The cage door is more open than it’s ever been.
It’s not a tease. It’s real. “Taste and see that God is good.“
__________
Daniel Zeigler
Why are revolutions almost always led by the young?
Youth looks at the world with fresh eyes, sees it for what it is, and dares to hope that change is possible. The young instinctively believe that the risk is worth taking. They scoff when they hear the older establishment counsel, “Accept things as they are. When we were young, we were just as idealistic as you. But by the time you’re our age, you’ll be just like us. Settle down and wait your turn. You’ll see we’re right.”
Those words jolt the young like a painful electric shock. They don’t want to lose hope. They want to believe, to impact their world.
But a sad fate can overtake someone when they repeatedly receive “shocks” of discouragement, criticism, and failure:
Learned helplessness.
In his book The System or the Ecosystem, Michael Peters tells the story of a disturbing series of experiments conducted in Martin Seligman’s lab at the University of Pennsylvania in the 1960s and 70s. The researchers administered painful electric shocks at random intervals to caged dogs. At first, the animals jumped, howled, and struggled to get out of the cage. But soon, many dogs responded to the inescapable shocks by growing passive, groveling and whimpering, and abandoning all attempts to escape—even when the cage door was open.
If the research strikes you as cruel and unethical, you’re not alone.

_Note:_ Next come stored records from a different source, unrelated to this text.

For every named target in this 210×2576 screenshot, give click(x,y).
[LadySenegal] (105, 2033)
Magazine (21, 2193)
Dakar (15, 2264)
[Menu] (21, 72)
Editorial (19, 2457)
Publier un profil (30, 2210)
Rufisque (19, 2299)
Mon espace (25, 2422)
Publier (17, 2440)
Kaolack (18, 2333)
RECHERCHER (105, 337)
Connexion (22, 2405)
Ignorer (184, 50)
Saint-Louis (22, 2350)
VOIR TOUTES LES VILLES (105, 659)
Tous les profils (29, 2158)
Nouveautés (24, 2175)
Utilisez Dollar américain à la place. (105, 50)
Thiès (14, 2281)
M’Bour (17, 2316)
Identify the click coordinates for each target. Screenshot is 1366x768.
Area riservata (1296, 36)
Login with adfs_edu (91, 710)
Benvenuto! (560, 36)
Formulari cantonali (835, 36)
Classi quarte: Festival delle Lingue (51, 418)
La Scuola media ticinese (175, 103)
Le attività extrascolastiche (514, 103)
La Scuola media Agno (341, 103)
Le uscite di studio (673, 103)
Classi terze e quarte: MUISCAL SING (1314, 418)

Although those experiments were accepted at the time, no institutional review board in America would approve them today. But the research allowed Seligman to develop a theory of learned helplessness. He proposed that humans—like the dogs in his experiments—give up trying if they believe their actions don’t matter, anyway.
Can you relate?
When you’re young, it looks like the brass ring of changing the world is dangling right in front of you, just waiting for someone to grasp it. You even dare to believe that you might be that someone. But it doesn’t work out quite the way you envisioned. For one thing, you underestimate the pain that inevitably accompanies a world changer. For another, you quickly discover that existing institutions have a vested interest in maintaining the status quo and have no intention of allowing you to challenge it. You try and fail. You try again, and somebody slaps you down and tells you to get back in line. Eventually, you learn to feel helpless.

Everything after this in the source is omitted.